Please retype the records that appear below, exactly and in full.
* * * * *
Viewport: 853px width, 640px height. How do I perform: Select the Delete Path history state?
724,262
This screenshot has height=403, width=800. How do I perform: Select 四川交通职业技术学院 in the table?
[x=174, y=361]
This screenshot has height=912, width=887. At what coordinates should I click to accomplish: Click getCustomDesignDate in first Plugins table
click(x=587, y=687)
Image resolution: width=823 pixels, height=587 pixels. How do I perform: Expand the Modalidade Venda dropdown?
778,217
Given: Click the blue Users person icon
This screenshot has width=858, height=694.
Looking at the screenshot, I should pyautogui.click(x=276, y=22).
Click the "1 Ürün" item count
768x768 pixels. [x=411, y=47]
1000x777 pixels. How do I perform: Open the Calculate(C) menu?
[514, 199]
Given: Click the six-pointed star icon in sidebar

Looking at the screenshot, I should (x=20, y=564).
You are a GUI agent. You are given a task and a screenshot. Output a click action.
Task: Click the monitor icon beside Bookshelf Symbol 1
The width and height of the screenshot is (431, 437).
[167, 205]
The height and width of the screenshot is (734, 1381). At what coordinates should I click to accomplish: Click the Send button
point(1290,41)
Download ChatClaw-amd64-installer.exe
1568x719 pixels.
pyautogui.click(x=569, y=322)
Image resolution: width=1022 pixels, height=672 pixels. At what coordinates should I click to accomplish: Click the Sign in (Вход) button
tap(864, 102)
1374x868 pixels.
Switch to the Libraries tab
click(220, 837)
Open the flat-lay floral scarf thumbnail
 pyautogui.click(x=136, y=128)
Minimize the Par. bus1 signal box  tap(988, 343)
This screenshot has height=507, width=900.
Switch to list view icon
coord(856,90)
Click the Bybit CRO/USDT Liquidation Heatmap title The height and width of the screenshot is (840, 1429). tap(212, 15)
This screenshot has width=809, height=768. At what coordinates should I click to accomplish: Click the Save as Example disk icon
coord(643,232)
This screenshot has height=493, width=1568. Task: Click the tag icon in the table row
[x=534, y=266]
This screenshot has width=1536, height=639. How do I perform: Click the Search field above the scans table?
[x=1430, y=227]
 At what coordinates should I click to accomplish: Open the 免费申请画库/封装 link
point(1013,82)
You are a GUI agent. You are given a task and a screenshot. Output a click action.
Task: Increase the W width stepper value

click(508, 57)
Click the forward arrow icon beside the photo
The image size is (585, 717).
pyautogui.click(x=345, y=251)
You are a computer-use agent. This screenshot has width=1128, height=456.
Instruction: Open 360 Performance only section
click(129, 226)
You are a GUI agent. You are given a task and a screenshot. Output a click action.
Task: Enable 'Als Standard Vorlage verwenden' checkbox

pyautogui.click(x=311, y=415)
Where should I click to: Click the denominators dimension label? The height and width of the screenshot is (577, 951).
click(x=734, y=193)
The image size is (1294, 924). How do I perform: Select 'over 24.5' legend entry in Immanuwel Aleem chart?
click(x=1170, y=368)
* * * * *
## PROBLEM SOLUTION
Viewport: 853px width, 640px height. How do I perform: Select the Delete Path history state?
724,262
This screenshot has height=403, width=800. How do I perform: Select 四川交通职业技术学院 in the table?
[x=174, y=361]
This screenshot has height=912, width=887. At what coordinates should I click to accomplish: Click getCustomDesignDate in first Plugins table
click(x=587, y=687)
Image resolution: width=823 pixels, height=587 pixels. How do I perform: Expand the Modalidade Venda dropdown?
778,217
Given: Click the blue Users person icon
This screenshot has width=858, height=694.
Looking at the screenshot, I should pyautogui.click(x=276, y=22).
Click the "1 Ürün" item count
768x768 pixels. [x=411, y=47]
1000x777 pixels. How do I perform: Open the Calculate(C) menu?
[514, 199]
Given: Click the six-pointed star icon in sidebar

Looking at the screenshot, I should (x=20, y=564).
You are a GUI agent. You are given a task and a screenshot. Output a click action.
Task: Click the monitor icon beside Bookshelf Symbol 1
The width and height of the screenshot is (431, 437).
[167, 205]
The height and width of the screenshot is (734, 1381). At what coordinates should I click to accomplish: Click the Send button
point(1290,41)
Download ChatClaw-amd64-installer.exe
1568x719 pixels.
pyautogui.click(x=569, y=322)
Image resolution: width=1022 pixels, height=672 pixels. At what coordinates should I click to accomplish: Click the Sign in (Вход) button
tap(864, 102)
1374x868 pixels.
Switch to the Libraries tab
click(220, 837)
Open the flat-lay floral scarf thumbnail
 pyautogui.click(x=136, y=128)
Minimize the Par. bus1 signal box  tap(988, 343)
This screenshot has height=507, width=900.
Switch to list view icon
coord(856,90)
Click the Bybit CRO/USDT Liquidation Heatmap title The height and width of the screenshot is (840, 1429). tap(212, 15)
This screenshot has width=809, height=768. At what coordinates should I click to accomplish: Click the Save as Example disk icon
coord(643,232)
This screenshot has height=493, width=1568. Task: Click the tag icon in the table row
[x=534, y=266]
This screenshot has width=1536, height=639. How do I perform: Click the Search field above the scans table?
[x=1430, y=227]
 At what coordinates should I click to accomplish: Open the 免费申请画库/封装 link
point(1013,82)
You are a GUI agent. You are given a task and a screenshot. Output a click action.
Task: Increase the W width stepper value

click(508, 57)
Click the forward arrow icon beside the photo
The image size is (585, 717).
pyautogui.click(x=345, y=251)
You are a computer-use agent. This screenshot has width=1128, height=456.
Instruction: Open 360 Performance only section
click(129, 226)
You are a GUI agent. You are given a task and a screenshot. Output a click action.
Task: Enable 'Als Standard Vorlage verwenden' checkbox

pyautogui.click(x=311, y=415)
Where should I click to: Click the denominators dimension label? The height and width of the screenshot is (577, 951).
click(x=734, y=193)
The image size is (1294, 924). How do I perform: Select 'over 24.5' legend entry in Immanuwel Aleem chart?
click(x=1170, y=368)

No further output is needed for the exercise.